Voldar: Ещё из русской прессы.На этот раз отметилась Российская газета. Медиатор в бокале Почти одновременно новые альбомы вышли у двух супер-звезд мирового блюза - Джеффа Бека и Тома Петти. Американец Петти сразу же поехал на гастроли по родине, англичанин Бек отправился в мировое турне. В его рамках он впервые выступил в Москве и дал мастер-класс в столичном "Крокус Сити-холле". Про Бека можете прочесть на сайте газеты,а про Тома вот что написали: В отличие от Бека американец Том Пети и его группа Heartbreakers выпустили диск эдакого позитивного, самоироничного и немного пижонского блюза. Звук в нем размашист, неугомонен и по-блюзовому задушевен. На "Mojo" Том Петти то забирается на территорию городского мачо-блюзмена Марка Нопфлера, то плетет причудливые гитарные кружева в традициях импульсивного блюз-рока ZZ Top. Освоил реггей. И поет - размашисто, неприкаянно, цепляя за эмоции и мечтания. Альбом в целом вышел очень напористый, душевный, искренний и лихой. В результате график Tom Petty and the Heartbreakers в США расписан аж до конца октября… Поэтому про Европу они и думать пока не хотят. Зря. http://www.rg.ru/2010/07/30/beck-site.html

Voldar: Tom Petty and the Heartbreakers offer mix of new and old Someone forgot to tell Tom Petty that arena crowds don't want to hear classic rockers play their new music in concert anymore. And they certainly don't want to hear said new music delivered in a 20-minute block. But as they've been doing every night on their current tour, Tom Petty and the Heartbreakers dedicated the middle of their hour-and-forty-minute set Saturday at the Wells Fargo (formerly Wachovia) Center to their new album Mojo, a collection of blues, R&B, and roots-steeped tunes devoid of anything resembling a classic Petty hook or harmony vocal. So as Petty and company offered up four new songs, many in the crowd occupied themselves with trips to the restrooms and concessions, or by sending pictures and updates to their social networks. That's too bad. While the material might have been unfamiliar, the performances were plenty feistier than the early set readings of "Free Fallin' " or "I Won't Back Down." "Good Enough" picked up where the lurching coda of the Beatles' "I Want You (She's so Heavy)" left off. The song's slow-burn grind was tailor-made for lead guitarist Mike Campbell's hazy phrasing and frantically picked solos. And in the up-tempo ode to survival "Running Man's Bible," the 59-year-old Petty spun lines such as "I took on my father and I'm still walking/Took on all comers in some shape or form" in a devilish drawl, capping the tune with some very deliberate lead guitar of his own. By contrast to the mid-set Mojo break, the remainder of the show was filled with familiar safe bets. Some are still sublime after all these years - "Listen to Her Heart," "Breakdown," and "Runnin' Down a Dream" - some a little too familiar. Though they are a comfortable fit for his time-weathered vocal range, Petty might want to think about sending the aforementioned warhorses, "Free Fallin' " and "I Won't Back Down," to the glue factory. Giving the versatile and skilled Heartbreakers just 20 minutes a night to throw out the playbook they have been using for several decades is a waste of a great band and an extremely deep catalog. Those fans who took the time to make banners requesting deeper cuts such as "Zombie Zoo" and "King's Highway" would probably appreciate it. http://www.philly.com/inquirer/magazine/20100802_Tom_Petty_and_the_Heartbreakers_offer_mix_of_new_and_old.html

Goldenday: Подскажите, когда (и где именно, если знаете) Том последний раз выступал в Европе?

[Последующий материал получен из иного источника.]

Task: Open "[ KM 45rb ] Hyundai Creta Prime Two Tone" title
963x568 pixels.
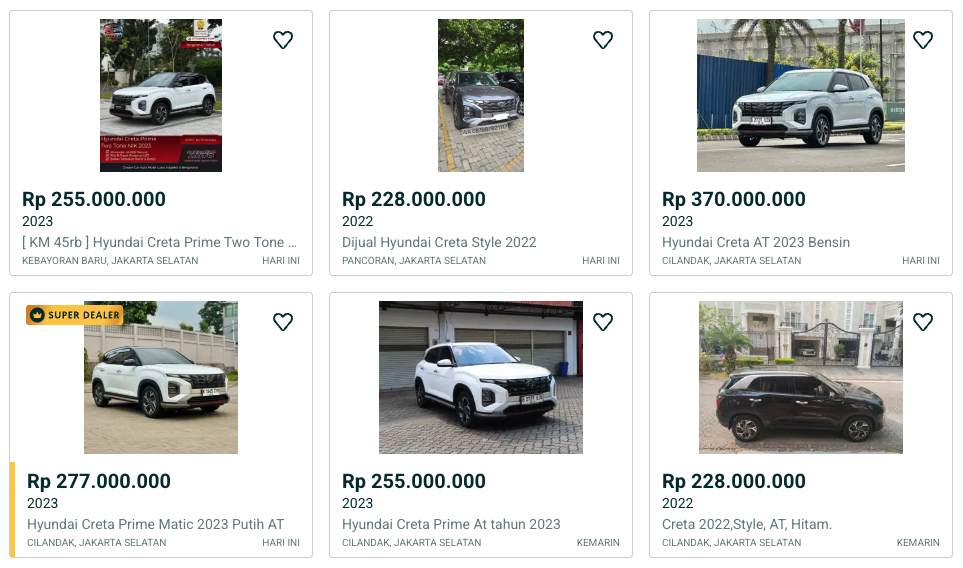Action: [x=160, y=242]
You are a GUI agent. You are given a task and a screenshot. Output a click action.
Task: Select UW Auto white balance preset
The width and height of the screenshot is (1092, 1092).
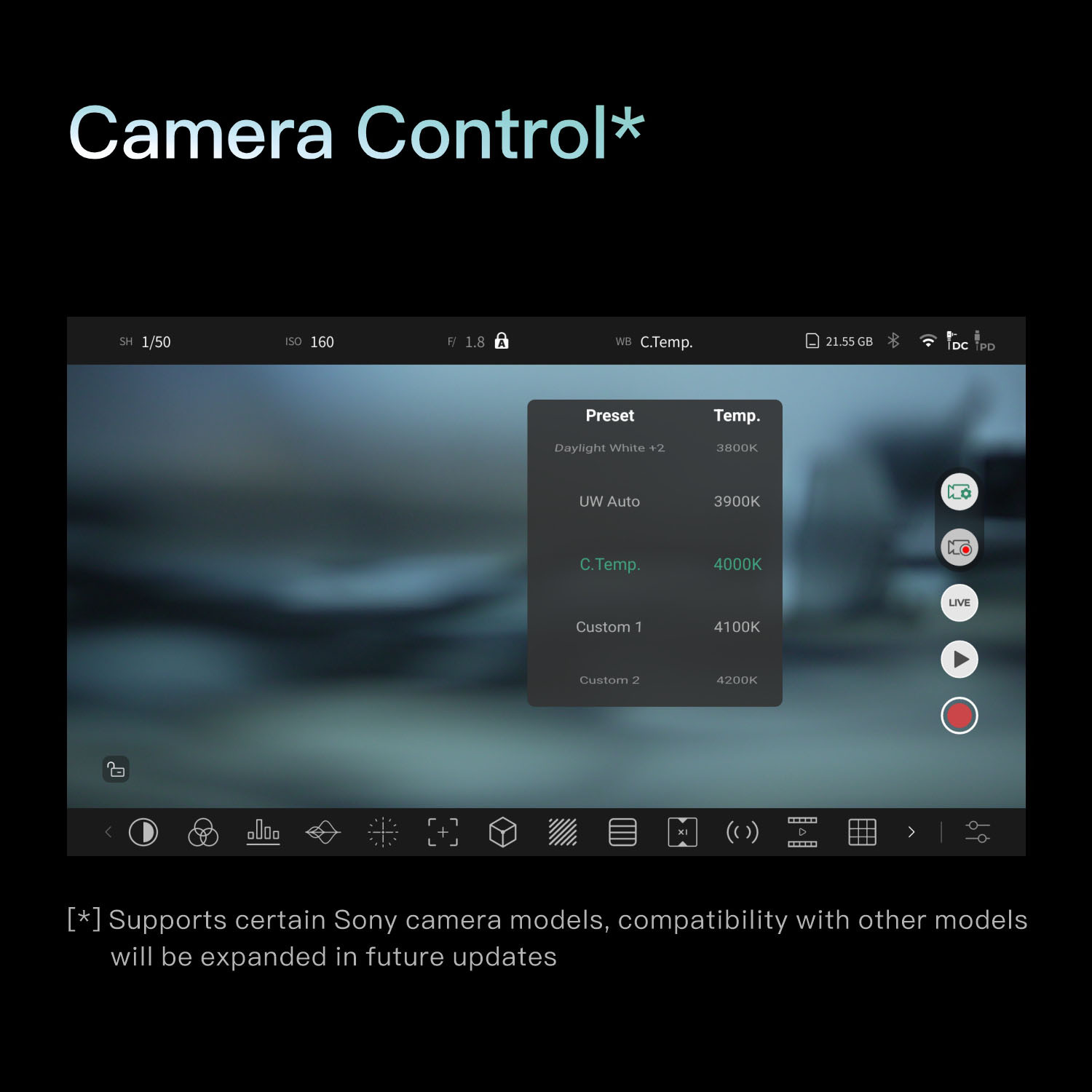click(610, 502)
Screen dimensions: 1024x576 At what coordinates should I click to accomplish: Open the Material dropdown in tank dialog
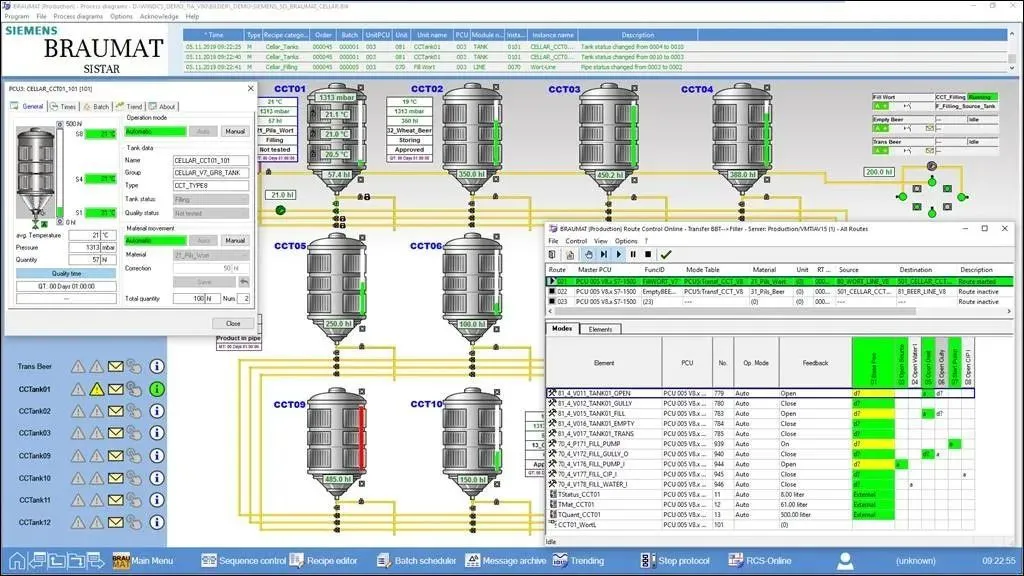click(x=210, y=254)
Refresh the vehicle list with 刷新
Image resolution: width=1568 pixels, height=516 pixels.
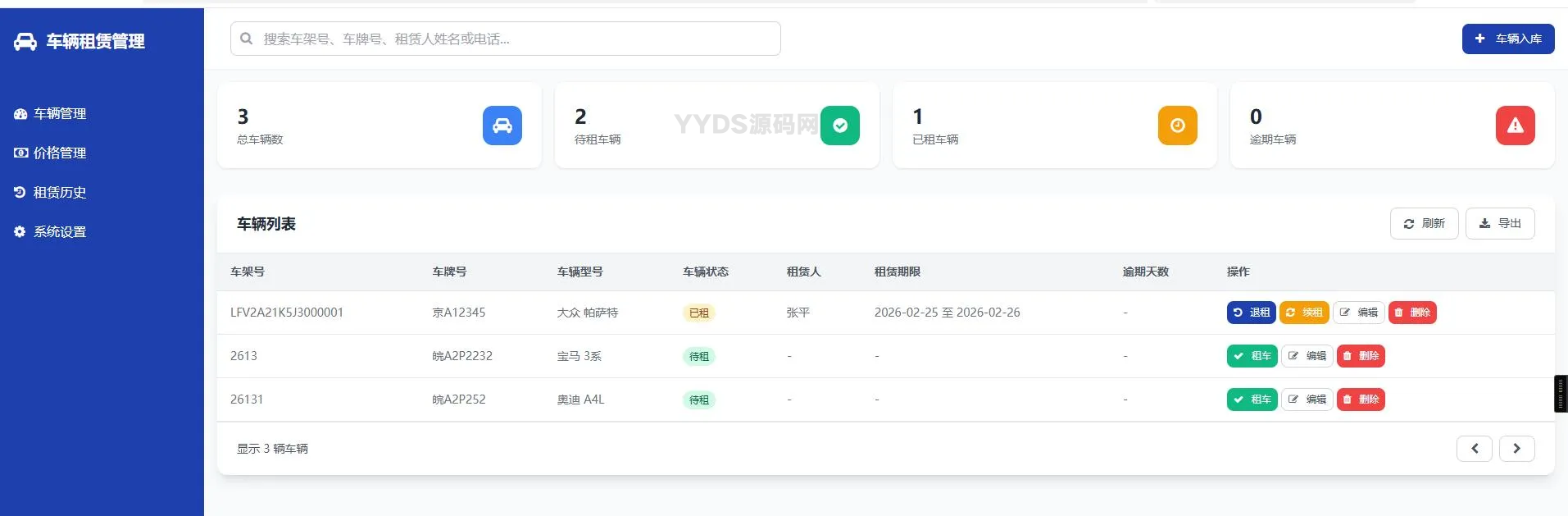[1424, 223]
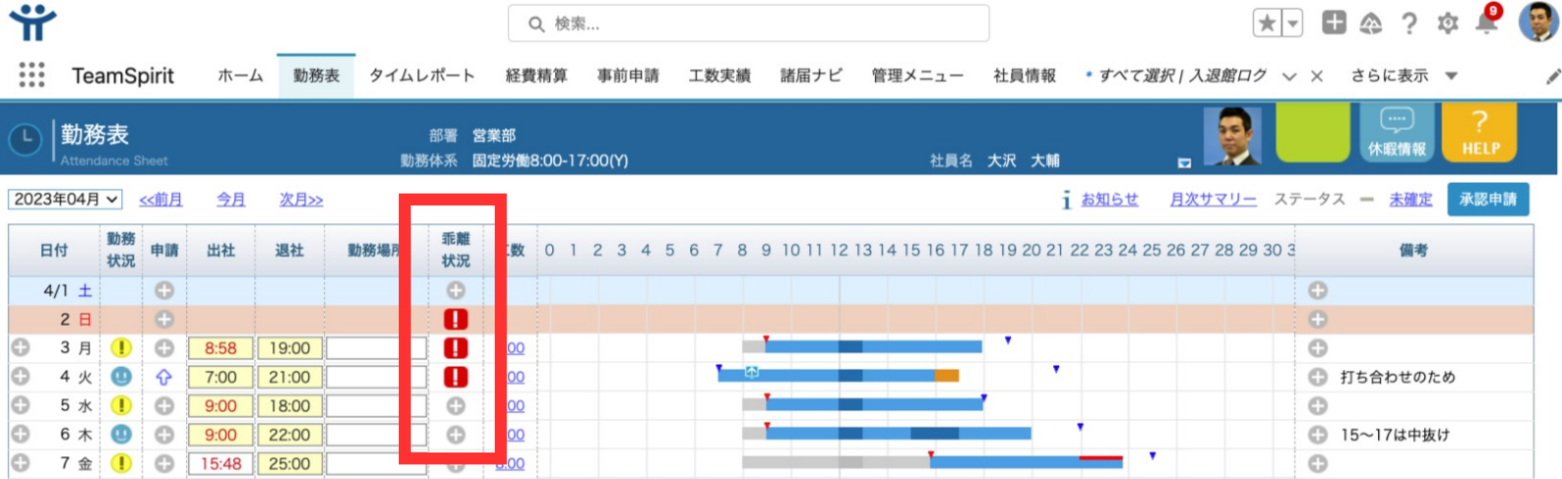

SLQ: Goldenday пишет: Подскажите, когда (и где именно, если знаете) Том последний раз выступал в Европе? Весна (кажется апрель) 1999 1 концерт Гамбурге ( его видео есть) и в 2 концерта в Лондоне

Goldenday: Т.е. Том больше десяти лет не выступал за пределами своей страны. Значит, тем более шансов лицезреть его на гастролях у нас крайне мало. Не радует. Остаётся надеяться, что может, скорые концерты у нас его земляков ZZ Top сподвигнут в будущем Тома на вылазку в Россию.

Voldar: Я думаю,что все будет ясно после американского тура,то есть насколько тяжело он пройдет для группы,а то Майк уже со сцены падает...Мужики отдохнут и может решат сгонять в Европу.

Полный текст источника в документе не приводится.